Exercise description
Swap "address" for "location" in everything from the start of the data down to the line containing "Action: tap(71, 515)", and give those lines again with nothing else changed and the pictures left out.
* START Record extracts *
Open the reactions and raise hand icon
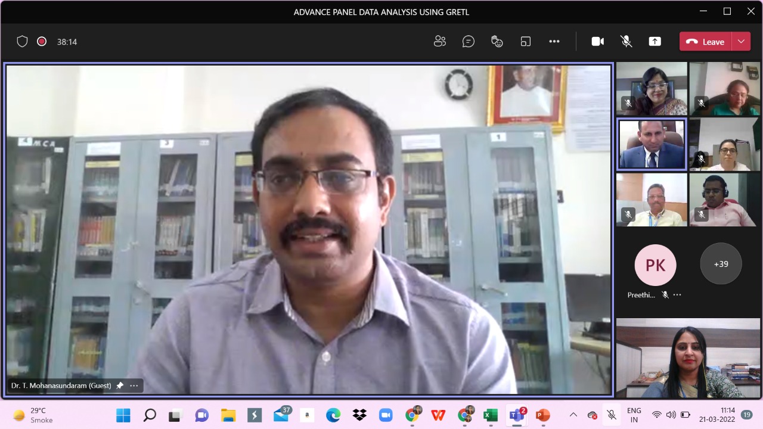Image resolution: width=763 pixels, height=429 pixels. point(497,41)
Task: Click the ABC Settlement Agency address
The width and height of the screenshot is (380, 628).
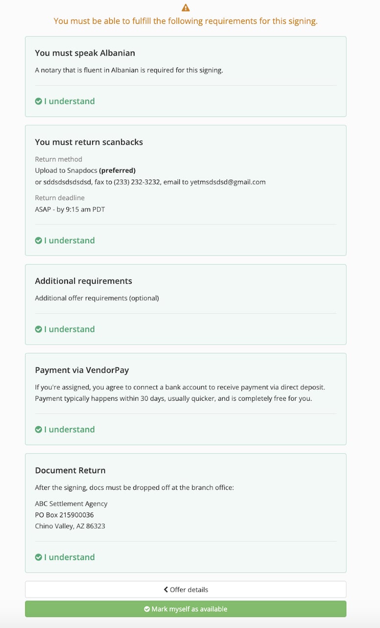Action: tap(71, 515)
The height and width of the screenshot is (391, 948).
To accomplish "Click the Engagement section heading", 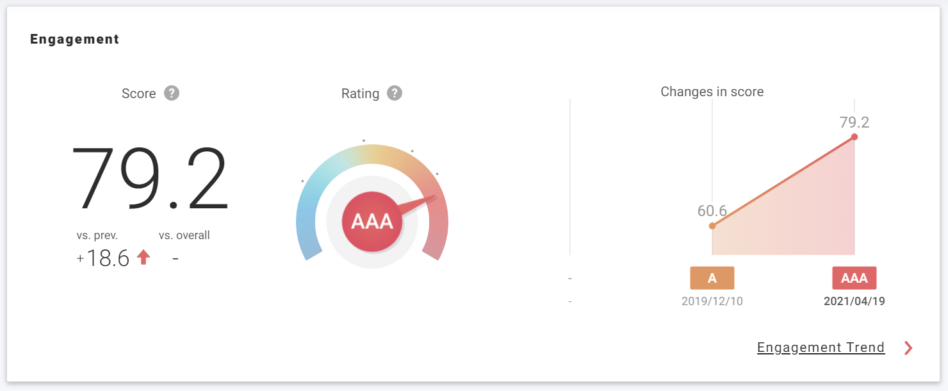I will coord(74,39).
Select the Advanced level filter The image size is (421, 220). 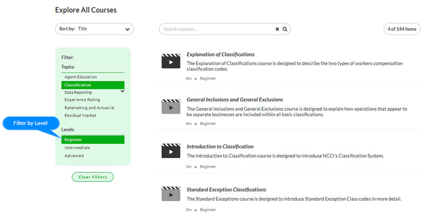[x=74, y=155]
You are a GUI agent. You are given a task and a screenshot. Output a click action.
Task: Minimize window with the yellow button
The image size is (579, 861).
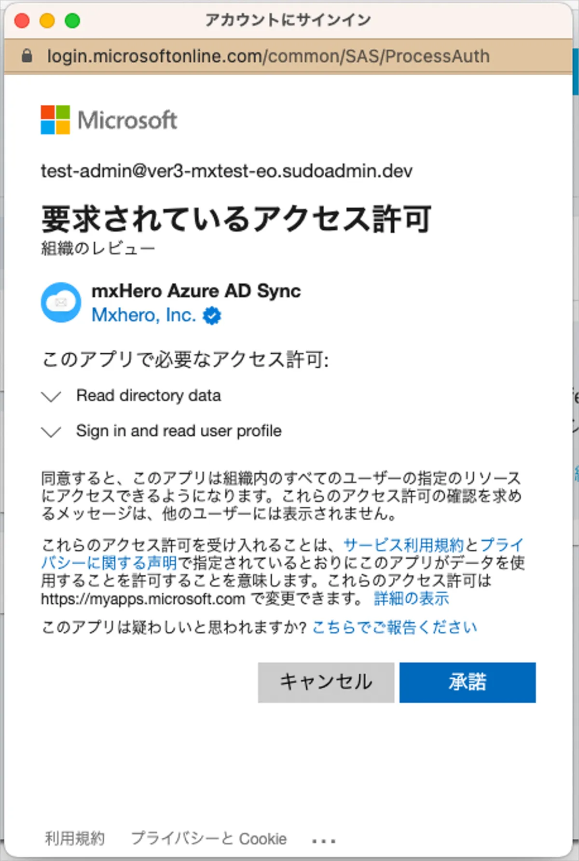pos(47,21)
* END Record extracts *
Solution to the problem
Open the reactions and raise hand icon
Image resolution: width=763 pixels, height=429 pixels. point(497,41)
Task: Click the ABC Settlement Agency location
The width and height of the screenshot is (380, 628).
Action: tap(71, 515)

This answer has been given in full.